Sunday, February 3, 2013

Online Education Changing the World

Last week, at the World Economic Forum at Davos, Switzerland, there was an engaging discussion entitled ‘RevolutiOnline.edu: Online Education Changing the World’.

The session was moderated by Thomas Friedman, and the speakers included Larry Summers (former Harvard President), Bill Gates, Peter Theil (Founder’s Fund), Rafael Reif (MIT President), Sebastian Thrun (Udacity), Daphne Koller (Coursera), and a 12-year-old Pakistani girl, Khadija Niaza who has been taking MOOCs. (Massive Open Online Course)

The video recording runs for 68 minutes and is pretty compelling.

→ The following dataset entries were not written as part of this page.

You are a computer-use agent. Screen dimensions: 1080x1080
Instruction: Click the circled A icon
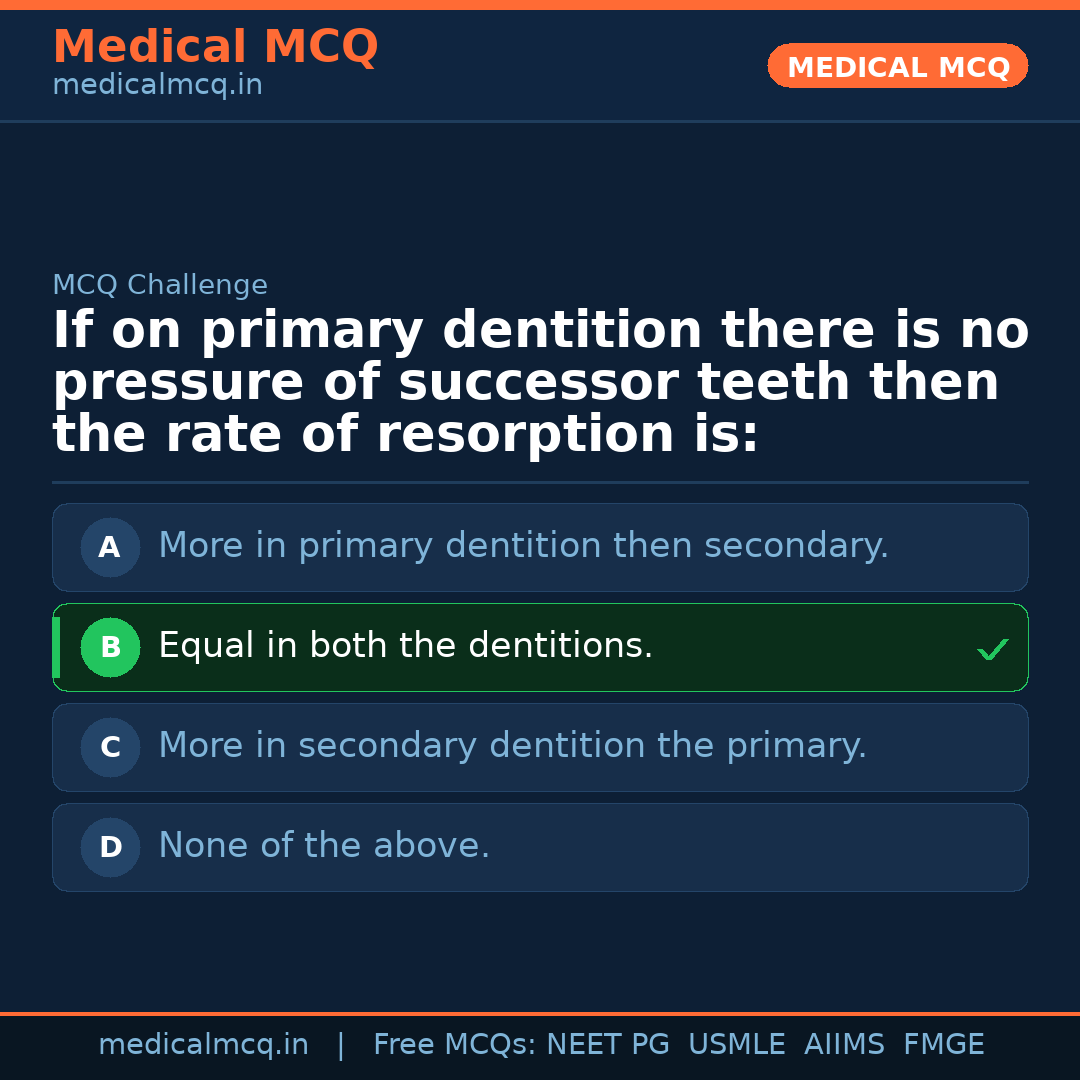(x=110, y=547)
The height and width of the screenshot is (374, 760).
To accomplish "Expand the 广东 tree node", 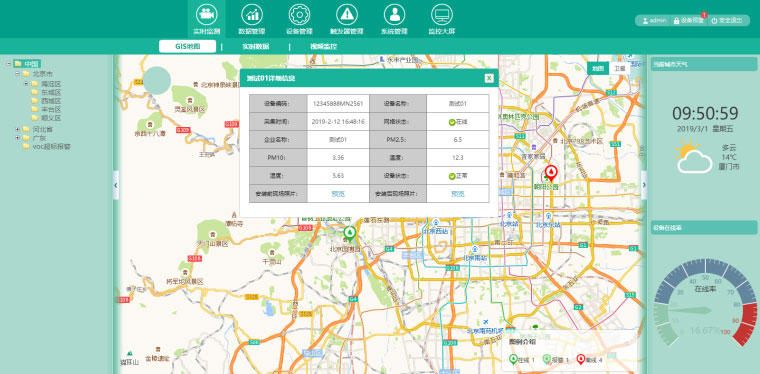I will click(18, 138).
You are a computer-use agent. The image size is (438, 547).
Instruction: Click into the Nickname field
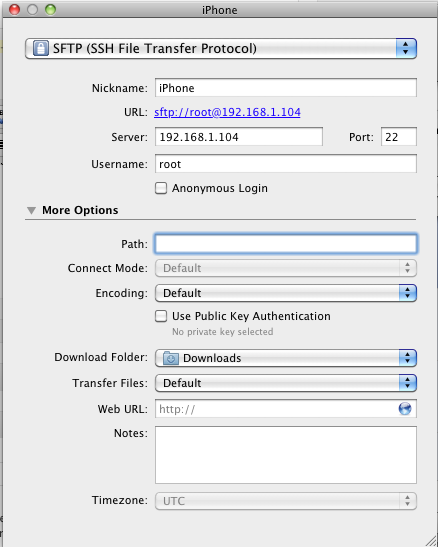pos(286,88)
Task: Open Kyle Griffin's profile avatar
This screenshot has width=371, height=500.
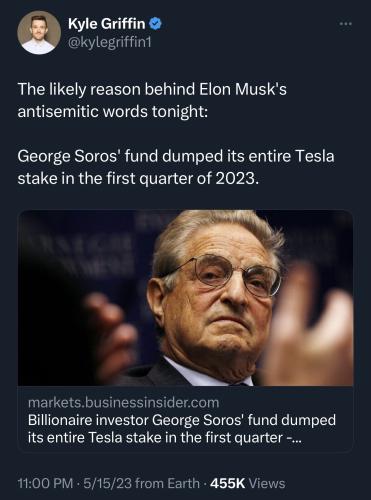Action: [x=39, y=33]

Highlights for me included:
  • Friedman’s interview with 12-year old Khadijah Niazi, which illustrated how revolutionary and far-reaching the open education movement can be (the first 15 minutes or so);
  • the Larry Summer’s quote (borrowed from Rudi Dornbusch) that “things take longer to happen than you think they will, and then they happen faster than you think they could” (applied to online learning) (24:30); which reminds me of the Hemingway quote from The Sun Also Rises: "How did you go bankrupt? "Two ways. Gradually, then suddenly" 
  • the comments from Peter Theil about why students are not getting value for money in education and how this is serving to drive the disruption in higher education (from 30:33 to 35:00); and
  • the remarks made by Bill Gates about peer-to-peer interaction and why online learning is working now when it hasn’t in the past (40:50), and the question of the ‘credential’ (41:45 to 42:05) and how, in the past, it was where you went and how long you spent there, compared with now where it is about proof you have the knowledge, independent of how you acquired it.
For me, the questions that arise from watching the video are: How do we ensure that that we're not perfecting the teaching methods of the '60s, but advancing the profession to the 21st Century? How do we enusure our future as an educational institution? Will we  gradually and then suddenly change and advance?  Or, will we gradually change and suddenly go bankrupt?